> **Task prompt**
From the line that contains "Where should I" through the last line of the data, copy everything exactly and nothing else, omitting the pictures.

> **Information provided**
■ ■ ■

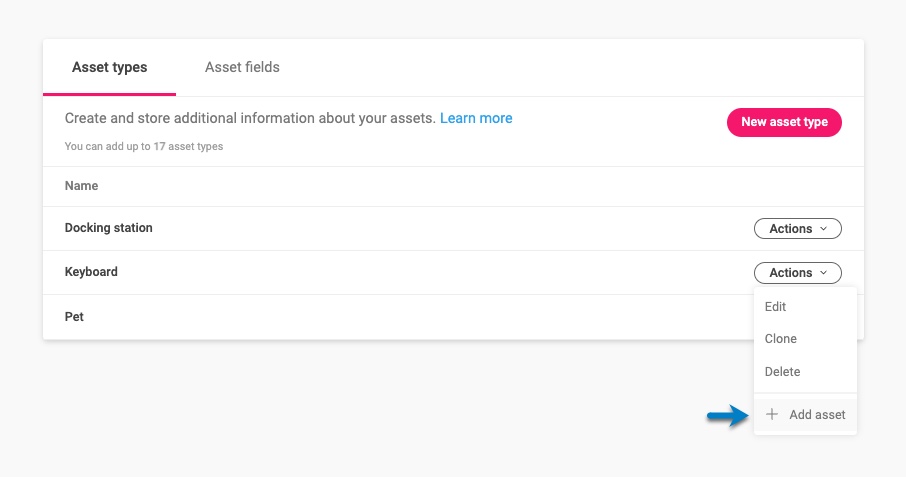Viewport: 906px width, 477px height.
Task: Click the Name column header
Action: point(81,186)
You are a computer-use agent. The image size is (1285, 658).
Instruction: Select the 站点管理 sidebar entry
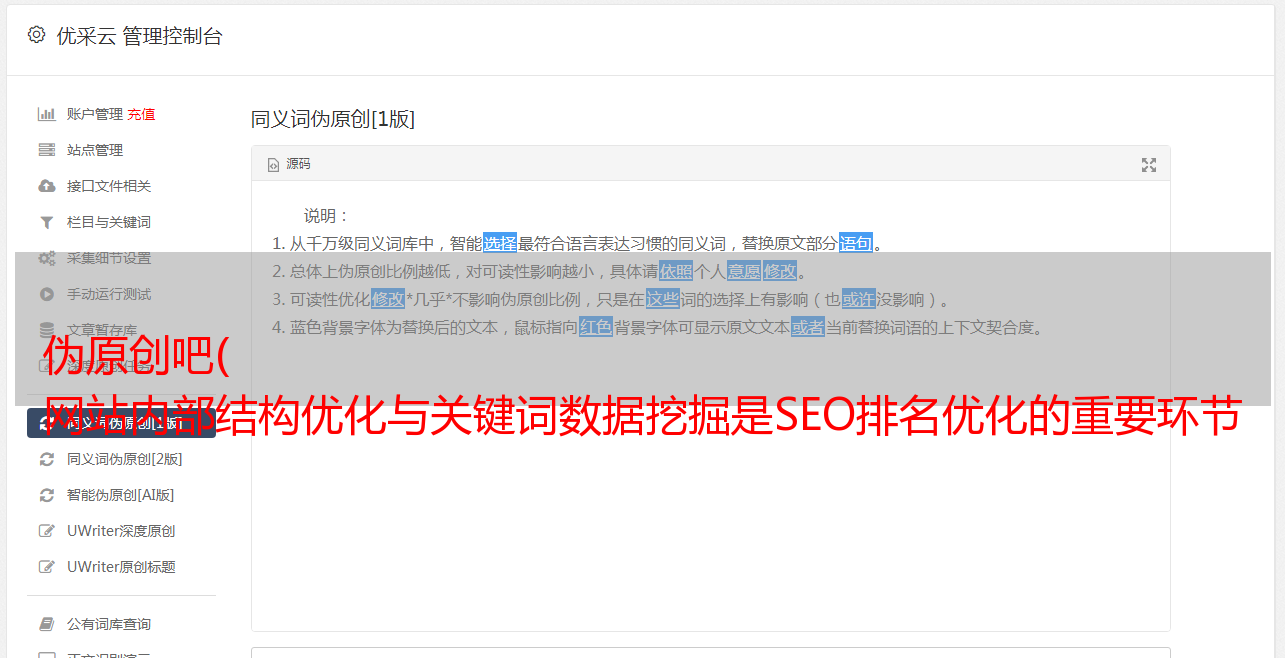(95, 150)

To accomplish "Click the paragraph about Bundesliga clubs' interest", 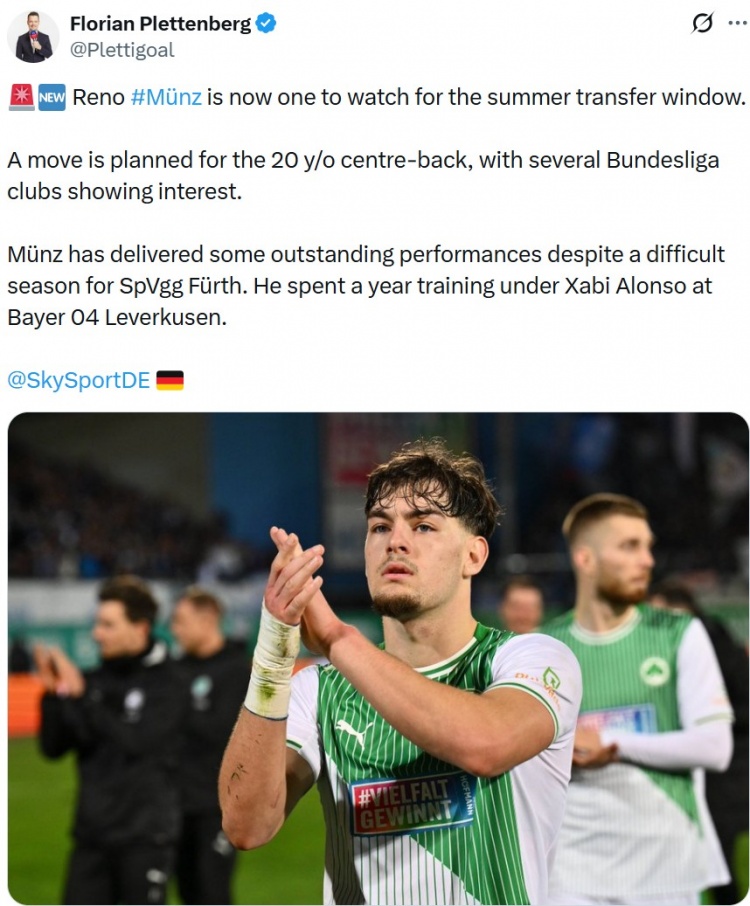I will click(x=363, y=176).
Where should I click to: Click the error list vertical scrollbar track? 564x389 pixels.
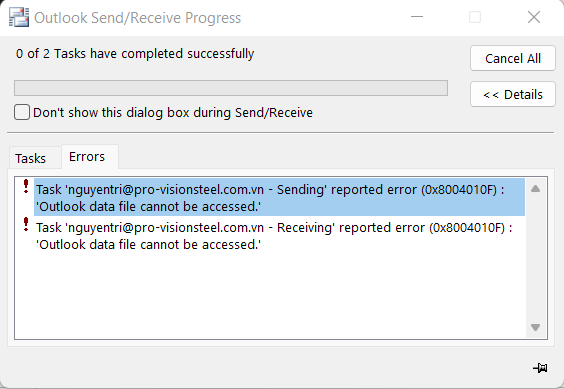[x=535, y=258]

■ ■ ■

> **Your solution**
Where should I click to: Click the error list vertical scrollbar track? 564x389 pixels.
[x=535, y=258]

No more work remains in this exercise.